On the Rise trains staff through live demonstrations and videos of “effective teaching,” rehearsing “teaching practice or strategy,” and assisting in revising approaches and planning classroom strategy, according to Detroit Public Schools.

“I think it’s a good example of the district taking ownership of a challenge that is national and not necessarily relying on the traditional ways of recruiting teachers,” says Detroit Public Schools Superintendent Dr. Nikolai Vitti. “For us at DPSCD, like other larger school districts, it is always a challenge to recruit and retain teachers, more so than our suburban peers, so the challenge is not a new one. But now the challenge is a bit exacerbated nationally, which only has a more negative impact on us.”

Education has gone through a series of crises in recent years, stemming from understaffing and pay issues, the COVID-19 pandemic and subsequent mitigation measures, and culture war disputes spilling over from federal politics. According to the Michigan Department of Education (or MDE), the number of vacant positions statewide went from 107 in the 2016-17 school year to 198 in the 2020-21 school year.

The MDE also reports that three-quarters of On the Rise’s 88 fellows (those going through the program) were previously employed with the district. Among those, “66 [fellows], or 75 percent, were previously employed by DPSCD in positions not requiring teacher certification, and 76 [fellows], or 86 percent, identify as Black or African American or Latinx. In comparison, across all Michigan alternative route programs, just under 16 percent of candidates identify as Black/African American or Latinx,” William DiSessa, a spokesperson for the MDE, tells Hour Detroit, citing the department’s 2022 Educator Workforce Data Report.

On the Rise runs on a $600,000 annual budget.
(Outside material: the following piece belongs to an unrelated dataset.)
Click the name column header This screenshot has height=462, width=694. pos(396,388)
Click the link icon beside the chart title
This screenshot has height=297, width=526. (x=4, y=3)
Prospective teachers can enroll for free if they stay with Detroit schools for at least six years after completing the program. The district is spending $6,000 per fellow and forgives $1,000 of their tuition per teaching year so they can become a certified teacher without having to pay for it. The catch is that if the teacher completes the program and then leaves the district before the six years are complete, they will be on the hook for the remainder.

“For example, a candidate who has taught for four years, then leaves the district, has $2,000 tuition remaining to pay,” explains Chrystal Wilson, assistant superintendent of communications and marketing.

People from outside the district can apply for On the Rise, but according to the program’s FAQ page, the program’s “primary goal is to develop current employees.” Cannon was a substitute teacher with multiple degrees before applying to the program and plans on attaining more as he continues to teach. He predicts he will spend the rest of his career in the same school district he was raised in.